This Sunday, 13 teams will compete in the second annual Capitol City Dragon Boat Race at Adado Riverfront Park in Lansing. That’s two more than last year, when the inaugural race was widely seen as a novelty. Dragon boat racing started in China more than 2,000 years ago, and its popularity is growing around the world.
6:15 a.m. Dawn on the Grand River. The eastern sun sheds dusky rays on the water as the dragon boat nears the shore.
Rob Flanders steps onto the dock to greet me. In the half-light I can see his white hair but not his flaming red goatee. He’s the captain of Team Dragonheart. As he secures his 40-foot vessel, I notice the distinctive dragon head ornament is missing. Flanders tells me this is a Hong Kong style boat. The head is detachable.
“And a Hong Kong is used in international competitions, it’s a lot more popular boat,” Flanders says. “The boats that we race at the Capital City (Dragon Boat Race) are called a Taiwan. The Taiwan have the head already mounted.”
Dragonheart’s dragon head will be put on the boat before practice. But now, it’s time for physical and mental preparation. Flanders leads me and his crew of 10 through morning calisthenics.
We assemble in the boat; life vests on, paddles at the ready; and in my case, a microphone and camera too. Standing commandingly at the stern, Flanders starts us off with a warm-up.
Ten paddles ply the waters as one.

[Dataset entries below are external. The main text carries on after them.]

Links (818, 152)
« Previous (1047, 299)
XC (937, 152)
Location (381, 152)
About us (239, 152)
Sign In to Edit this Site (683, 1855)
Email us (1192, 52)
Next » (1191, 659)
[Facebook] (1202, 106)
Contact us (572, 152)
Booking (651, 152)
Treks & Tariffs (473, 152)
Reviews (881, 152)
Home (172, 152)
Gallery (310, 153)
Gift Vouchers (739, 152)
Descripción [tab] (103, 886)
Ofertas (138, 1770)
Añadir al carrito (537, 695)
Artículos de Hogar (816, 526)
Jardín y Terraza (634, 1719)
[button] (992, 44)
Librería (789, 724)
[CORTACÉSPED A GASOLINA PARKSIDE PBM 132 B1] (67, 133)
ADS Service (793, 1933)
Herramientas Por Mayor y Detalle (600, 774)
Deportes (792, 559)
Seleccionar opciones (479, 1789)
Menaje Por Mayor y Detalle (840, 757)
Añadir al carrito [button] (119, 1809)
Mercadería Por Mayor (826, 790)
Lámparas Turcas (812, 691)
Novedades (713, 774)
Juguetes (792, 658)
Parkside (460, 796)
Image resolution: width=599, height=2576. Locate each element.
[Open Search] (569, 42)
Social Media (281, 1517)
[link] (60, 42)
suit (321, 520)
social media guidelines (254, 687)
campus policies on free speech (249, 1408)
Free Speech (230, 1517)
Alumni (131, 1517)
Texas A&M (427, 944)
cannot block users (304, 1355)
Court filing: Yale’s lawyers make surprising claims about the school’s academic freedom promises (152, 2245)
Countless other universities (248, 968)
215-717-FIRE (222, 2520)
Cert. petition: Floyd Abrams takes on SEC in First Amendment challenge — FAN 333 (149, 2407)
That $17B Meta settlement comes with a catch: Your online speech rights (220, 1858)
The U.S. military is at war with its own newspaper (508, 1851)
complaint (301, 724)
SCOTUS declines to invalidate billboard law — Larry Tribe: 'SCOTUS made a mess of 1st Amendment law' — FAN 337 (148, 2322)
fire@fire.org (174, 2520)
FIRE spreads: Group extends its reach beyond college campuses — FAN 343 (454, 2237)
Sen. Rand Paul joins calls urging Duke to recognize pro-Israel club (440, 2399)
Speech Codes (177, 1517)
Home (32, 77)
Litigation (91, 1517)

This is the rhythm and focus that delivered Dragonheart its Division One gold medal. It’s all in the shoulders, not the arms. Good rotation is key. I forget that, and my forearms are paying for it. Flanders watches our technique and spurs us on.
Rob Flanders must have boating in his blood. His surname comes from northern Belgium, a lowlands known for scenic canals. As he steers us beneath a bridge, Flanders wants more effort. He calls for a power stroke.
For a moment, we seem to be racing the train that shudders by off our starboard side. After an hour, our run is over.
When we’re back on shore, I find crewman Larry Stegman, who sat at the front of the bow as the pacesetter. I ask him what he thinks of dragon boating’s rising popularity.
LARRY STEGMAN: I’d like to believe it’s gone from unique novelty to something people are getting excited about. Certainly we at Dragonheart are excited about it. We went down to camp in Florida, we bought a boat; so I guess you could say we caught the bug. We’re seeing more and more people, once we get them in the boat they get pretty passionate about it. It’s pretty exciting once you get out there.
KEVIN LAVERY: How do you mentally psyche yourself up before a race and while you’re racing?
STEGMAN: I actually usually sit down and meditate for a couple of minutes before the race. We say that your bench is your office and you have to do your best out there. Every time I get in the boat in a race, I’ve got butterflies that feel like dragons in my stomach. But once we get out there, the adrenaline starts to kick and it all happens, and it’s kind of beautiful for the team to come together.
LAVERY: That sounds like a sequel: “Dragon Stomach!”
STEGMAN: Yeah, I guess it is a sequel...Dragon Stomach.”
Indeed, it does take a strong stomach and a stronger will to triumph in dragon boating. Captain Rob Flanders says he wants his team to have conditioning, skill and heart. That’s how titles are defended. That’s how dynasties are built.